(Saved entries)
_ _ _ _

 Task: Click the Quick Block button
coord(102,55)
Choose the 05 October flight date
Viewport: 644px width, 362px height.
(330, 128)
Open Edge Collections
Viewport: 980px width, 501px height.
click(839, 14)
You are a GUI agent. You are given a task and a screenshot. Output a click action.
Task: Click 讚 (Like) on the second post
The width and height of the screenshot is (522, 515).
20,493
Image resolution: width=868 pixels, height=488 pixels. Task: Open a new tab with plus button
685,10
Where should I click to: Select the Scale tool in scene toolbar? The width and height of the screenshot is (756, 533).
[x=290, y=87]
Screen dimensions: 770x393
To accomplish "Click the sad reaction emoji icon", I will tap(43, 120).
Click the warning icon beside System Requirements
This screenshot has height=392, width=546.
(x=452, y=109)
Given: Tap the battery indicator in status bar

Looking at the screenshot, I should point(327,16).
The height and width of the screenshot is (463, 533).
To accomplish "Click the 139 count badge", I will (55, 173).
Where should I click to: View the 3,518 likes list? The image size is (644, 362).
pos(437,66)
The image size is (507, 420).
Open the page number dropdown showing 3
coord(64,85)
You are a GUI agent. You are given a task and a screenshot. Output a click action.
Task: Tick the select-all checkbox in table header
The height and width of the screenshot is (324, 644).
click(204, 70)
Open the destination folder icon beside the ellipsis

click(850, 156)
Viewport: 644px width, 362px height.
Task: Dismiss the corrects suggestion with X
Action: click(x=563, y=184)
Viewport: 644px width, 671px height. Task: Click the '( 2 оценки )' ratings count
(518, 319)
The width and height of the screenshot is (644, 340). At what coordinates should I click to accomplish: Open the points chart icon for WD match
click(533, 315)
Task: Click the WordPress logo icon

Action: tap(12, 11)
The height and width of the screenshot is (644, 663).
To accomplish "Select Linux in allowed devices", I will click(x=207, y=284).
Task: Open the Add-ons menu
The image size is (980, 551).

_ _ _ _

* **TASK TO CARRY OUT**: The answer consists of every entry, returned exactly.

* **RESPONSE TO THE TASK**:
 Task: Click the Quick Block button
coord(102,55)
Choose the 05 October flight date
Viewport: 644px width, 362px height.
(330, 128)
Open Edge Collections
Viewport: 980px width, 501px height.
click(839, 14)
You are a GUI agent. You are given a task and a screenshot. Output a click action.
Task: Click 讚 (Like) on the second post
The width and height of the screenshot is (522, 515).
20,493
Image resolution: width=868 pixels, height=488 pixels. Task: Open a new tab with plus button
685,10
Where should I click to: Select the Scale tool in scene toolbar? The width and height of the screenshot is (756, 533).
[x=290, y=87]
Screen dimensions: 770x393
To accomplish "Click the sad reaction emoji icon", I will tap(43, 120).
Click the warning icon beside System Requirements
This screenshot has height=392, width=546.
(x=452, y=109)
Given: Tap the battery indicator in status bar

Looking at the screenshot, I should point(327,16).
The height and width of the screenshot is (463, 533).
To accomplish "Click the 139 count badge", I will (55, 173).
Where should I click to: View the 3,518 likes list? The image size is (644, 362).
pos(437,66)
The image size is (507, 420).
Open the page number dropdown showing 3
coord(64,85)
You are a GUI agent. You are given a task and a screenshot. Output a click action.
Task: Tick the select-all checkbox in table header
The height and width of the screenshot is (324, 644).
click(204, 70)
Open the destination folder icon beside the ellipsis

click(850, 156)
Viewport: 644px width, 362px height.
Task: Dismiss the corrects suggestion with X
Action: click(x=563, y=184)
Viewport: 644px width, 671px height. Task: Click the '( 2 оценки )' ratings count
(518, 319)
The width and height of the screenshot is (644, 340). At what coordinates should I click to accomplish: Open the points chart icon for WD match
click(533, 315)
Task: Click the WordPress logo icon

Action: tap(12, 11)
The height and width of the screenshot is (644, 663).
To accomplish "Select Linux in allowed devices", I will click(x=207, y=284).
Task: Open the Add-ons menu
The image size is (980, 551).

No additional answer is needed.